Add Rep. Mac Thornberry (R-TX) to that list. But Thornberry — who is also on the House Armed Services and Intelligence committees and is vice chair of the Subcommittee on Emerging threats — one-upped his colleagues yesterday on Hugh Hewitt’s radio show yesterday. Thornberry said DOD can live with the initial $350 billion, but if Congress cuts anything beyond that, the military goes kaput:
HEWITT: So Mac Thornberry, if you look at this budget that we just passed, this deficit reduction that we just passed, $350 billion dollars from Defense over ten years, and another $600 billion coming up. Is that how we fund facing future threats?
THORNBERRY: No, of course not. The first cuts are something that the Pentagon says they can live with, it’s going to be hard, but it’s kind of in the ballpark of what folks have been talking about for a while. The second cuts, if they were to happen, would be devastating. You simply could not operate the military with that second round of cuts. And the assumption is that they’re not going to happen, that there’ll be a way out of it. But it concerns me that they would even be taking Defense hostage in these budget negotiations.

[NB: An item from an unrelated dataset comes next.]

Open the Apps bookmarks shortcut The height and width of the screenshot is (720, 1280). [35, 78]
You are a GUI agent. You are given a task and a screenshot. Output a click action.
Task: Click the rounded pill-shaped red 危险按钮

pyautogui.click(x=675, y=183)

Frightening. But in reality, under the deal, security spending is capped at $684 billion in 2012. And according the Center on Budget on Policy Priorities, defense spending will be reduced by $55 billion per year for ten years starting in 2014 if the trigger takes effect:
A defense sequestration of $55 billion would be imposed in a similar manner. … For 2014-2021, the cuts would occur through reductions in the statutory caps on total defense funding, with the Appropriation Committees deciding how best to allocate the allowed funding. … A defense sequestration of $55 billion also would represent a cut of roughly 9 percent in defense programs if military personnel funding is exempt from sequestration, and about a 7 percent cut if it is not.

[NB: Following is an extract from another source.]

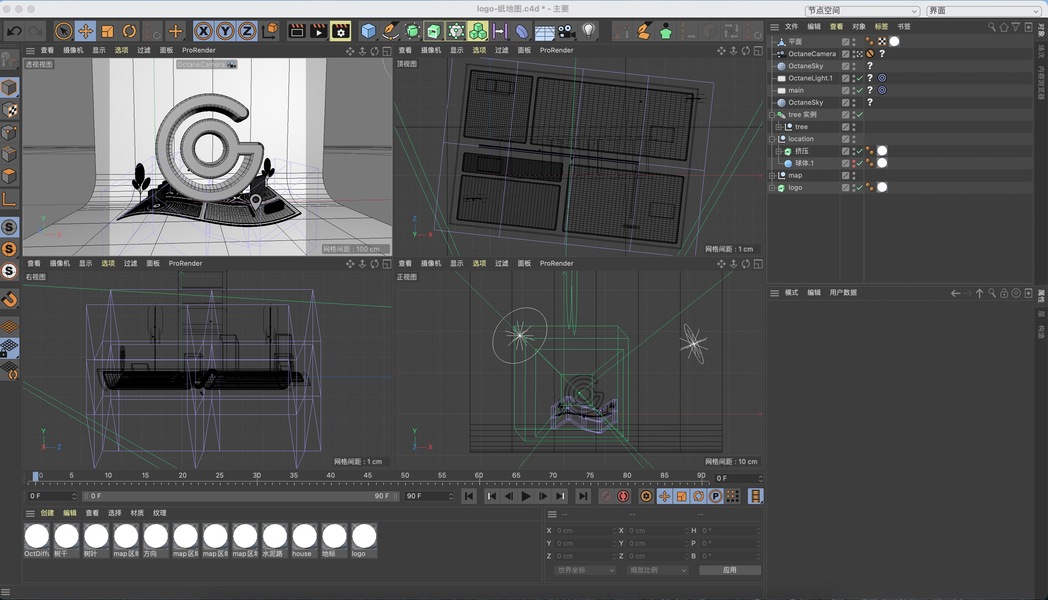Click the search icon in Object Manager
Screen dimensions: 1048x600
coord(992,27)
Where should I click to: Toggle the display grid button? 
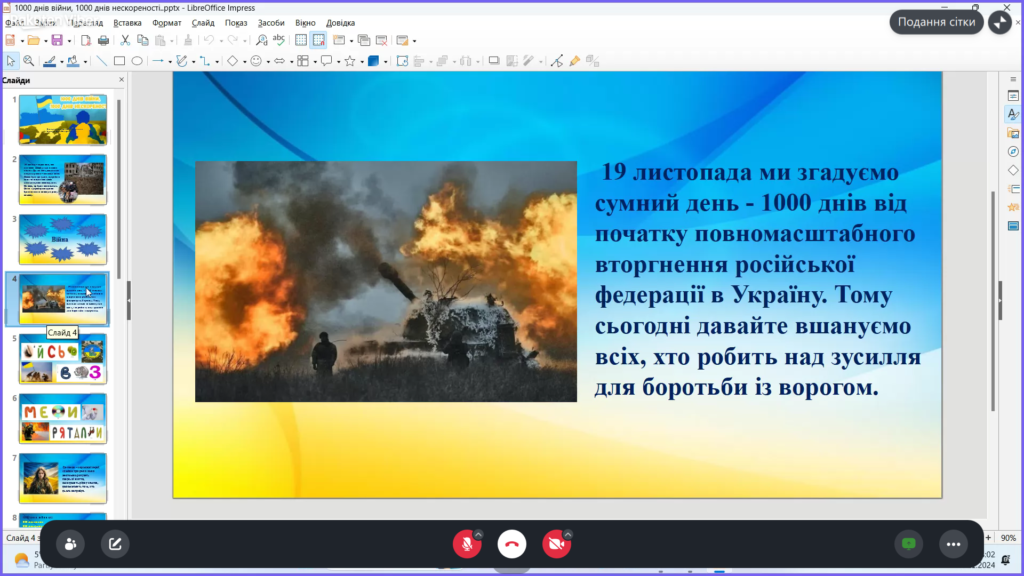[x=299, y=40]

So defense will have to deal with 7 to 9 percent cuts per year for a decade if the trigger takes effect, which amounts to around $850 billion in total defense spending reductions in ten years under that scenario. Various estimates have calculated that defense can withstand further cuts beyond that and still maintain military superiority and address the country’s security threats. So yes, despite Thornberry’s fearmongering, the military will still be able to operate.